Eine (un-)mögliche Struktur
Zwischen den beiden Museen befindet sich der spannendste und prägendste Raum des Projekts: der Spalt. Er lässt Tageslicht ins riesige Foyer und fungiert zugleich als Eingang des Gebäudes. Die Idee ist, dass es keine klassischen Türöffnungen gibt. Von der Halle gelangt man in die Museen hinauf und hinunter. Mal grosszügig und hoch, mal niedrig und gedrückt fühlt man sich im Foyer wie in einer Höhle.
59 Betonfacetten auf dem Boden und unter der Decke lassen die Halle wie eine abstrakte Landschaft oder eine geologische Formation wirken, die neugierig macht, was sich über und unter einem abspielt.

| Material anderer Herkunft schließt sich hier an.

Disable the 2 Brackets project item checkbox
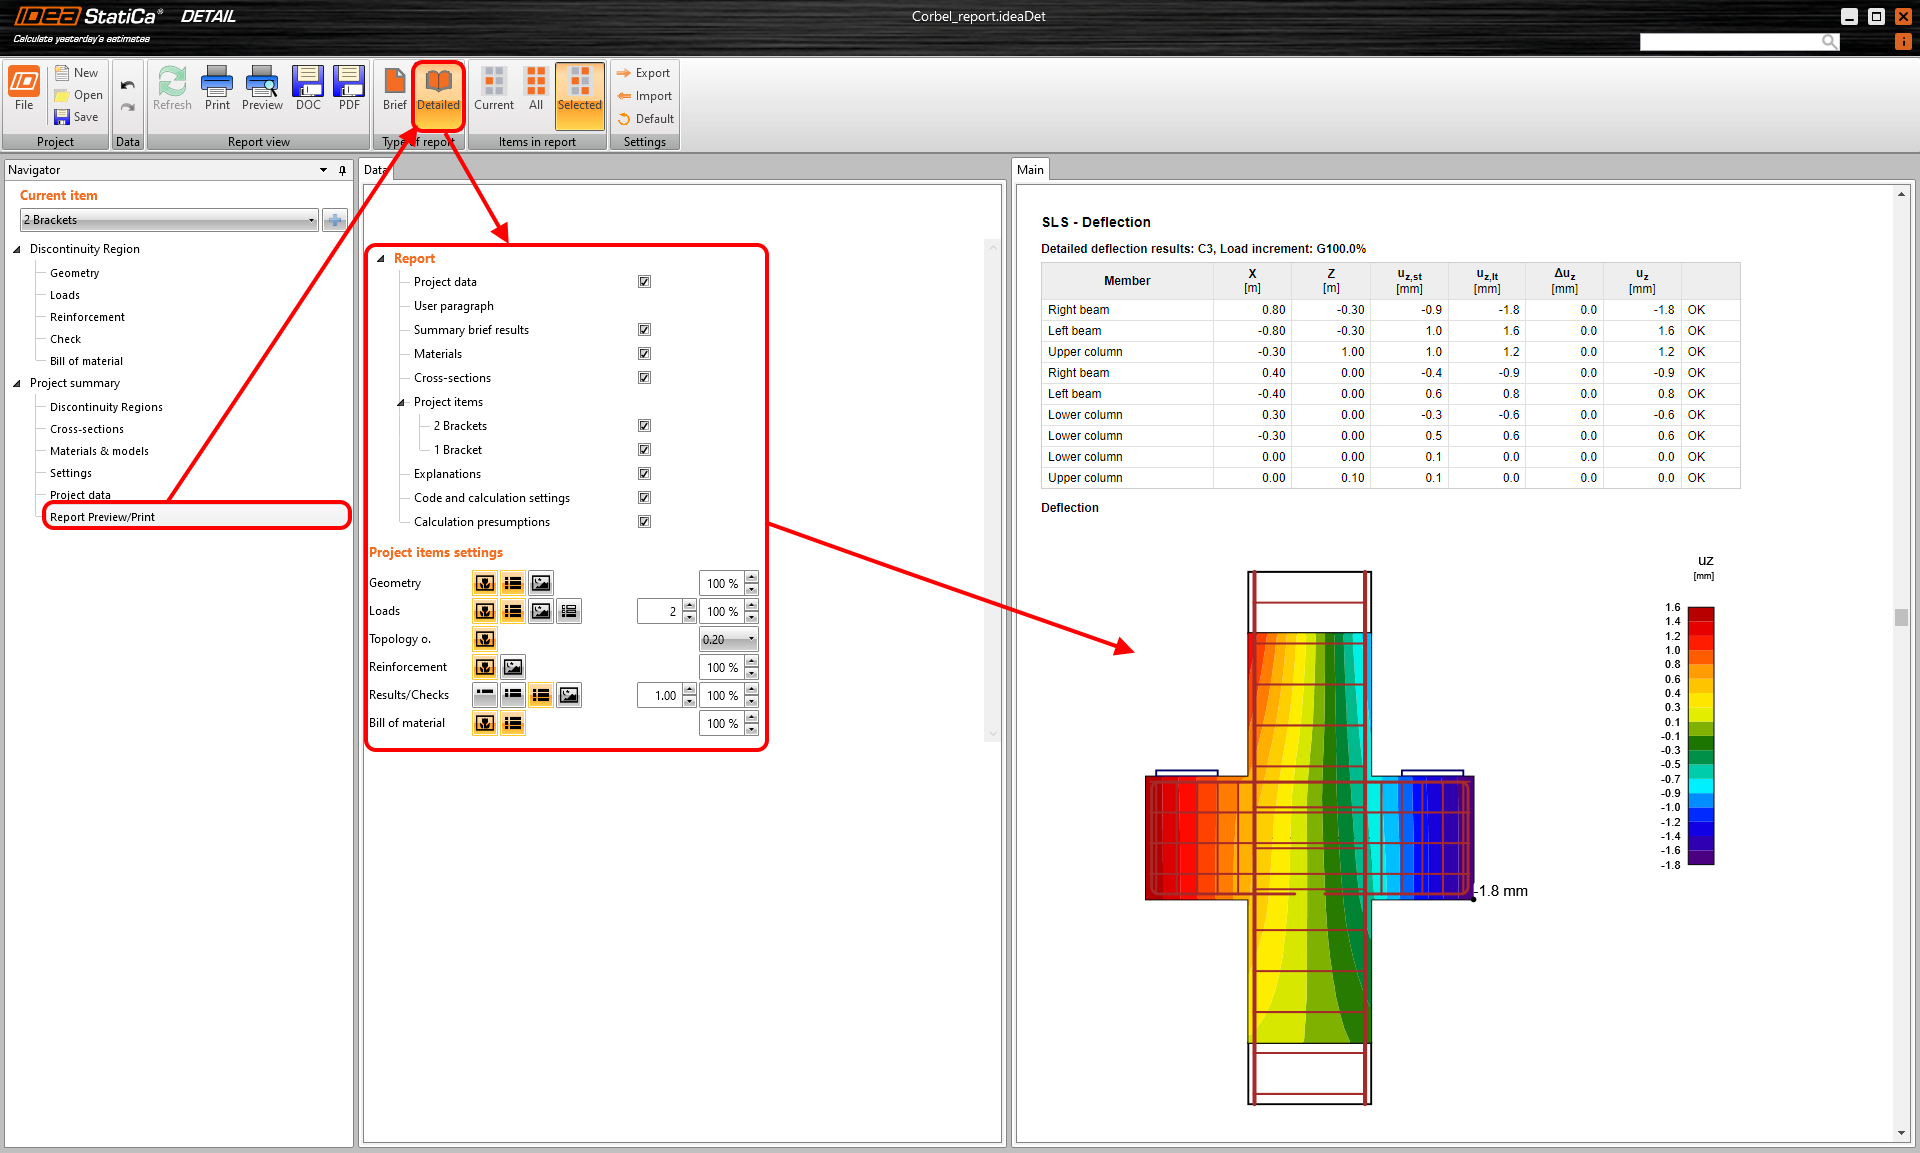The image size is (1920, 1153). [x=644, y=425]
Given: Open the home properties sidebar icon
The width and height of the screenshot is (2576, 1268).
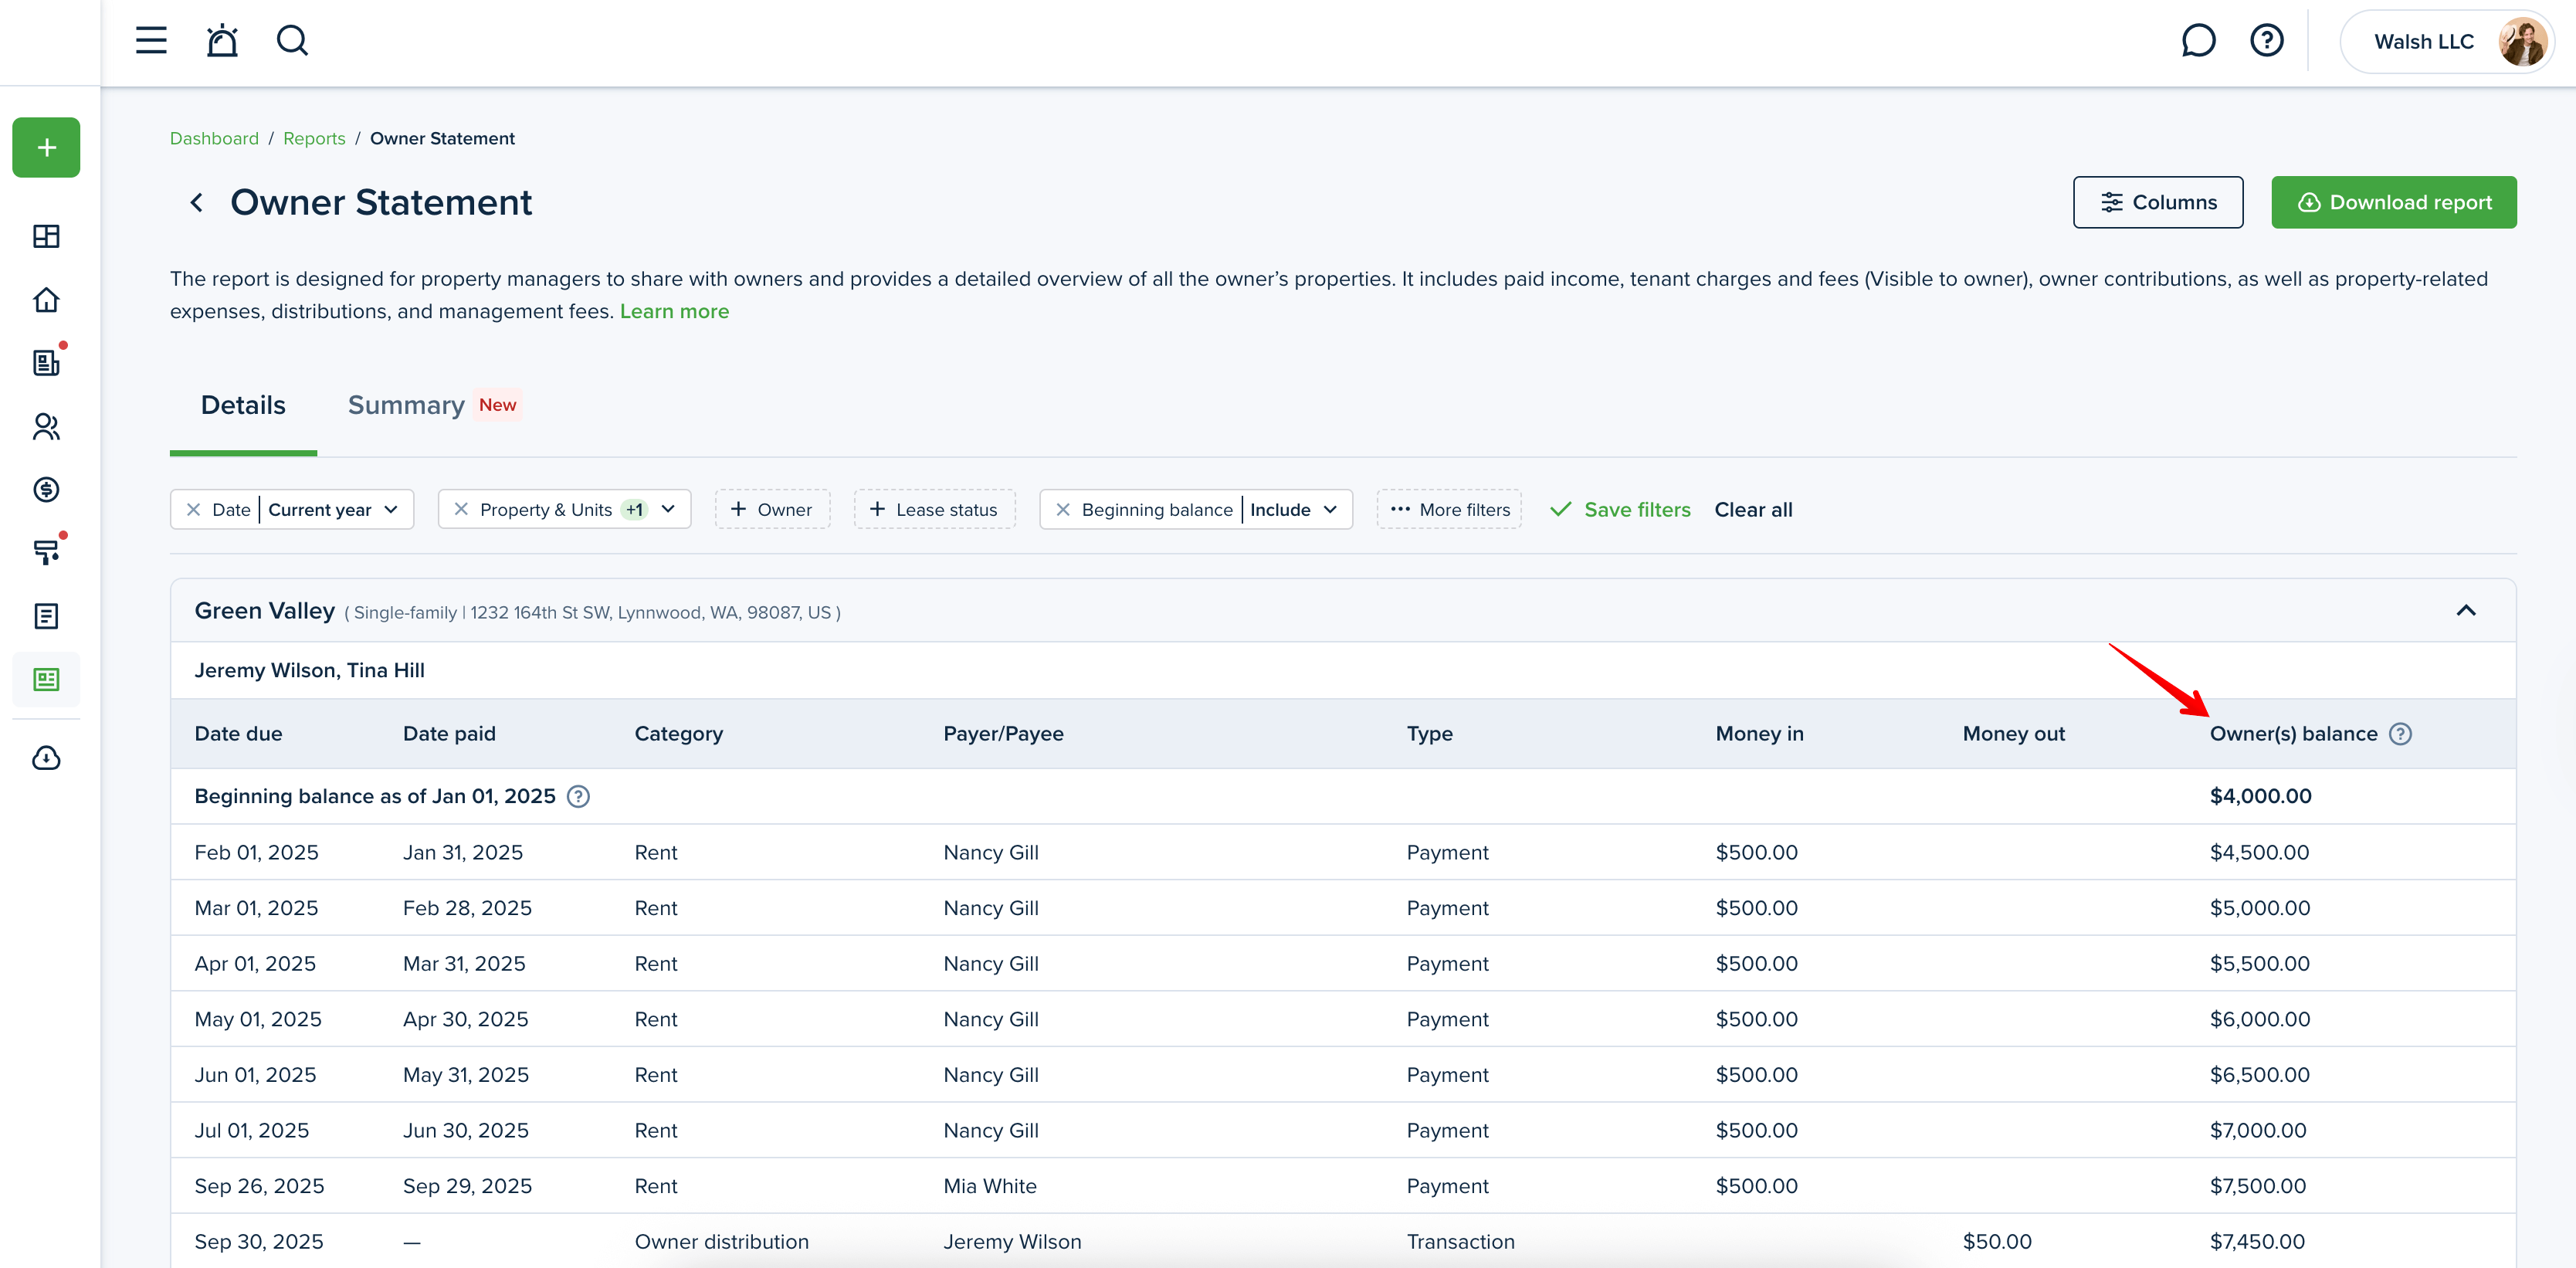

Die Verantwortlichen wollten ein Objekt schaffen, das überrascht und zum Nachdenken anregt. «Wie funktioniert der Bau statisch?», fragen sich die Besucher*innen, wo doch der obere Teil wie in René Magrittes Gemälde «Le Château des Pyrénées» zu schweben scheint? Die Lösung half der Ingenieur Rui Furtado zu finden: Das Obergschoss wurde wie eine Brücke konstruiert, die nur an drei dezenten Punkten aufliegt.
Der letzte Schliff
Die Plateforme 10 ist indes noch nicht abgeschlossen. Es wurde jüngst ein Ideenwettbewerb für die Gestaltung des Eingangsbereichs des Geländes ausgeschrieben. Diese nächste Phase der Umgestaltung konzentriert sich auf eine alte Drehscheibe und eine ehemalige Leitstelle der SBB. Beide sollen so umgestaltet werden, dass sie die Besucher*innen vom Bahnhof in das Kunst-Viertel hineinziehen. Das Büro Ruben Valdez gewann den Ideenwettbewerb. Sie schlagen vor, die Leitstelle um ein Empfangsvolumen mit einem Satteldach zu erweitern und unter dem Platz neue Räume anzuordnen. Das Rund einer ehemaligen Drehscheibe wird dabei nach unten als Atrium extrudiert. Dort sollen dereinst Ausstellungen, Konzerte und Performances stattfinden und in den Räumen des Stellwerkes Büros, Konferenzräume und Künstlerateliers Platz finden. Später sollen noch weitere Bäume die Freiraumgestaltung der Esplanade zwischen den Kulturbauten abrunden. Es lohnt sich also immer wieder vorbeizuschauen, um den Wandel zu erleben.